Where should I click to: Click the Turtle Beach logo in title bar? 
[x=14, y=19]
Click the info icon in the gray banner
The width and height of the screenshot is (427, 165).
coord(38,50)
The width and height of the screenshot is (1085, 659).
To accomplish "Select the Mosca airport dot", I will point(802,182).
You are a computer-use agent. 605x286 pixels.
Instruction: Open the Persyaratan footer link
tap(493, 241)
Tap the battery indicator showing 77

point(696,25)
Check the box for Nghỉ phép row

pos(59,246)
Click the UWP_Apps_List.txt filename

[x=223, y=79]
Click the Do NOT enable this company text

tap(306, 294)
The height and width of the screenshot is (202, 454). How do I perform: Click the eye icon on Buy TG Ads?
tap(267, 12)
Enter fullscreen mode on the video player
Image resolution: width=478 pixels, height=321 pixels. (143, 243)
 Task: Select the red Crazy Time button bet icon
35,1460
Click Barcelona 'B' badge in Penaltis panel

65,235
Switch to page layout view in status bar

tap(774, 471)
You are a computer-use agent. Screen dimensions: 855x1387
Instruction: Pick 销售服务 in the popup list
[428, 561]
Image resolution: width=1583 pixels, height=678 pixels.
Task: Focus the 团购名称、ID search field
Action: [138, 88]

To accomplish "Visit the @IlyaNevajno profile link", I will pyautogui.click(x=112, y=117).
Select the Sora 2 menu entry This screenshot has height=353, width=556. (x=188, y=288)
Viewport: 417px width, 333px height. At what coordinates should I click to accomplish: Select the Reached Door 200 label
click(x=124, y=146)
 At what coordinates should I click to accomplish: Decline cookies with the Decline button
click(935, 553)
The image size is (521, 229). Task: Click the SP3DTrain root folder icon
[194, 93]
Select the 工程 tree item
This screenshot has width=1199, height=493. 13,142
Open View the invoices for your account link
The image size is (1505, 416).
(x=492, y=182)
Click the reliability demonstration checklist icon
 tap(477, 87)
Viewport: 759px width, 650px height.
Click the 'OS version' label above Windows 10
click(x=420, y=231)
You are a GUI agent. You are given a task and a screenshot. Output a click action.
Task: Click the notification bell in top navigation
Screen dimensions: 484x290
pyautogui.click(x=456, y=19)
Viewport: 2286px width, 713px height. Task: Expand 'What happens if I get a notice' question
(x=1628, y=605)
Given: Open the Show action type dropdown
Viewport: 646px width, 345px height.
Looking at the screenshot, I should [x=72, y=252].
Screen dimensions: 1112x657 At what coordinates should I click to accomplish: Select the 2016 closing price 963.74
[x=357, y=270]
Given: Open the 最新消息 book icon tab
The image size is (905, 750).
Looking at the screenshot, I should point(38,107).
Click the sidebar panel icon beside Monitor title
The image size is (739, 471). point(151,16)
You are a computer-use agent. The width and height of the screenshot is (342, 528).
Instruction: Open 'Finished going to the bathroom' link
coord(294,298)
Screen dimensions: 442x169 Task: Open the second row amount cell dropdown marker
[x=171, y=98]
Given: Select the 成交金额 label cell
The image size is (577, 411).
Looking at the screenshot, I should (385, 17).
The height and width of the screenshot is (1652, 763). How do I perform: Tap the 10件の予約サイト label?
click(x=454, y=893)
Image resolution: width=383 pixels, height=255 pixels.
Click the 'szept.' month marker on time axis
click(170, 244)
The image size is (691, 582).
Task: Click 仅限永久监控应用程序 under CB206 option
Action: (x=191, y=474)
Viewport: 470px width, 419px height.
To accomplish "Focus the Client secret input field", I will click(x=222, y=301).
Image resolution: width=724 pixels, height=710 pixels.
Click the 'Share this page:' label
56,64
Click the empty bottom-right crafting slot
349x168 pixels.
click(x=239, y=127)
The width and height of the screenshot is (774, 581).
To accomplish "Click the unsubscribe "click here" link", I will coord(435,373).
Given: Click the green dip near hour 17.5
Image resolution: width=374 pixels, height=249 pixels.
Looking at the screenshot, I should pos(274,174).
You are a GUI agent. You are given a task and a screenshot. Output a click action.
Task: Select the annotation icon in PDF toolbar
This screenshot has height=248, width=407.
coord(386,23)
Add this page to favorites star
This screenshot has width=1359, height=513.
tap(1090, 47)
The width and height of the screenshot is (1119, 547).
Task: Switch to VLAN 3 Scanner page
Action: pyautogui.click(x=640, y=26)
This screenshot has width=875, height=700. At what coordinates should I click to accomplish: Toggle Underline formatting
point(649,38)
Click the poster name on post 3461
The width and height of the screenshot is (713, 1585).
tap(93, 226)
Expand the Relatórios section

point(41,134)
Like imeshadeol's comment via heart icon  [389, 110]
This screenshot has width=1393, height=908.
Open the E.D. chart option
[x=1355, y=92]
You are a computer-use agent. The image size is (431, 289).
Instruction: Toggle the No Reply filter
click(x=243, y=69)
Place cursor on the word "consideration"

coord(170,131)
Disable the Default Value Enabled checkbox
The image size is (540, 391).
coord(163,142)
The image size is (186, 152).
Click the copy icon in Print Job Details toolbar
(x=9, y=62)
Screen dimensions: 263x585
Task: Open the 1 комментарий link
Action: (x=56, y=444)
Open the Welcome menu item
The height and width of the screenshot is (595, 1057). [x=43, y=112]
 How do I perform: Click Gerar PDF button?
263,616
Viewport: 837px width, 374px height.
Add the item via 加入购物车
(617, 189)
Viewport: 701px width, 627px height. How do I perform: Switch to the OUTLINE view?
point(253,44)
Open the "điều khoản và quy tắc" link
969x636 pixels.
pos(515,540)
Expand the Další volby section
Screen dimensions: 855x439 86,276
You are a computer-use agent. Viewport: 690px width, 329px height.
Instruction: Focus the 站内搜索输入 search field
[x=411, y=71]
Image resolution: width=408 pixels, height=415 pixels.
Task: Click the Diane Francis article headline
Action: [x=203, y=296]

Problem statement
Copy every entry exactly, leaving nothing out.

Solution to this task
Where should I click to: Click the Turtle Beach logo in title bar? 
[x=14, y=19]
Click the info icon in the gray banner
The width and height of the screenshot is (427, 165).
coord(38,50)
The width and height of the screenshot is (1085, 659).
To accomplish "Select the Mosca airport dot", I will point(802,182).
You are a computer-use agent. 605x286 pixels.
Instruction: Open the Persyaratan footer link
tap(493, 241)
Tap the battery indicator showing 77

point(696,25)
Check the box for Nghỉ phép row

pos(59,246)
Click the UWP_Apps_List.txt filename

[x=223, y=79]
Click the Do NOT enable this company text

tap(306, 294)
The height and width of the screenshot is (202, 454). How do I perform: Click the eye icon on Buy TG Ads?
tap(267, 12)
Enter fullscreen mode on the video player
Image resolution: width=478 pixels, height=321 pixels. (143, 243)
 Task: Select the red Crazy Time button bet icon
35,1460
Click Barcelona 'B' badge in Penaltis panel

65,235
Switch to page layout view in status bar

tap(774, 471)
You are a computer-use agent. Screen dimensions: 855x1387
Instruction: Pick 销售服务 in the popup list
[428, 561]
Image resolution: width=1583 pixels, height=678 pixels.
Task: Focus the 团购名称、ID search field
Action: [138, 88]

To accomplish "Visit the @IlyaNevajno profile link", I will pyautogui.click(x=112, y=117).
Select the Sora 2 menu entry This screenshot has height=353, width=556. (x=188, y=288)
Viewport: 417px width, 333px height. At what coordinates should I click to accomplish: Select the Reached Door 200 label
click(x=124, y=146)
 At what coordinates should I click to accomplish: Decline cookies with the Decline button
click(935, 553)
The image size is (521, 229). Task: Click the SP3DTrain root folder icon
[194, 93]
Select the 工程 tree item
This screenshot has width=1199, height=493. 13,142
Open View the invoices for your account link
The image size is (1505, 416).
(x=492, y=182)
Click the reliability demonstration checklist icon
 tap(477, 87)
Viewport: 759px width, 650px height.
Click the 'OS version' label above Windows 10
click(x=420, y=231)
You are a GUI agent. You are given a task and a screenshot. Output a click action.
Task: Click the notification bell in top navigation
Screen dimensions: 484x290
pyautogui.click(x=456, y=19)
Viewport: 2286px width, 713px height. Task: Expand 'What happens if I get a notice' question
(x=1628, y=605)
Given: Open the Show action type dropdown
Viewport: 646px width, 345px height.
Looking at the screenshot, I should [x=72, y=252].
Screen dimensions: 1112x657 At what coordinates should I click to accomplish: Select the 2016 closing price 963.74
[x=357, y=270]
Given: Open the 最新消息 book icon tab
The image size is (905, 750).
Looking at the screenshot, I should point(38,107).
Click the sidebar panel icon beside Monitor title
The image size is (739, 471). point(151,16)
You are a computer-use agent. The width and height of the screenshot is (342, 528).
Instruction: Open 'Finished going to the bathroom' link
coord(294,298)
Screen dimensions: 442x169 Task: Open the second row amount cell dropdown marker
[x=171, y=98]
Given: Select the 成交金额 label cell
The image size is (577, 411).
Looking at the screenshot, I should (385, 17).
The height and width of the screenshot is (1652, 763). How do I perform: Tap the 10件の予約サイト label?
click(x=454, y=893)
Image resolution: width=383 pixels, height=255 pixels.
Click the 'szept.' month marker on time axis
click(170, 244)
The image size is (691, 582).
Task: Click 仅限永久监控应用程序 under CB206 option
Action: (x=191, y=474)
Viewport: 470px width, 419px height.
To accomplish "Focus the Client secret input field", I will click(x=222, y=301).
Image resolution: width=724 pixels, height=710 pixels.
Click the 'Share this page:' label
56,64
Click the empty bottom-right crafting slot
349x168 pixels.
click(x=239, y=127)
The width and height of the screenshot is (774, 581).
To accomplish "Click the unsubscribe "click here" link", I will coord(435,373).
Given: Click the green dip near hour 17.5
Image resolution: width=374 pixels, height=249 pixels.
Looking at the screenshot, I should pos(274,174).
You are a GUI agent. You are given a task and a screenshot. Output a click action.
Task: Select the annotation icon in PDF toolbar
This screenshot has height=248, width=407.
coord(386,23)
Add this page to favorites star
This screenshot has width=1359, height=513.
tap(1090, 47)
The width and height of the screenshot is (1119, 547).
Task: Switch to VLAN 3 Scanner page
Action: pyautogui.click(x=640, y=26)
This screenshot has width=875, height=700. At what coordinates should I click to accomplish: Toggle Underline formatting
point(649,38)
Click the poster name on post 3461
The width and height of the screenshot is (713, 1585).
tap(93, 226)
Expand the Relatórios section

point(41,134)
Like imeshadeol's comment via heart icon  [389, 110]
This screenshot has width=1393, height=908.
Open the E.D. chart option
[x=1355, y=92]
You are a computer-use agent. The image size is (431, 289).
Instruction: Toggle the No Reply filter
click(x=243, y=69)
Place cursor on the word "consideration"

coord(170,131)
Disable the Default Value Enabled checkbox
The image size is (540, 391).
coord(163,142)
The image size is (186, 152).
Click the copy icon in Print Job Details toolbar
(x=9, y=62)
Screen dimensions: 263x585
Task: Open the 1 комментарий link
Action: (x=56, y=444)
Open the Welcome menu item
The height and width of the screenshot is (595, 1057). [x=43, y=112]
 How do I perform: Click Gerar PDF button?
263,616
Viewport: 837px width, 374px height.
Add the item via 加入购物车
(617, 189)
Viewport: 701px width, 627px height. How do I perform: Switch to the OUTLINE view?
point(253,44)
Open the "điều khoản và quy tắc" link
969x636 pixels.
pos(515,540)
Expand the Další volby section
Screen dimensions: 855x439 86,276
You are a computer-use agent. Viewport: 690px width, 329px height.
Instruction: Focus the 站内搜索输入 search field
[x=411, y=71]
Image resolution: width=408 pixels, height=415 pixels.
Task: Click the Diane Francis article headline
Action: [x=203, y=296]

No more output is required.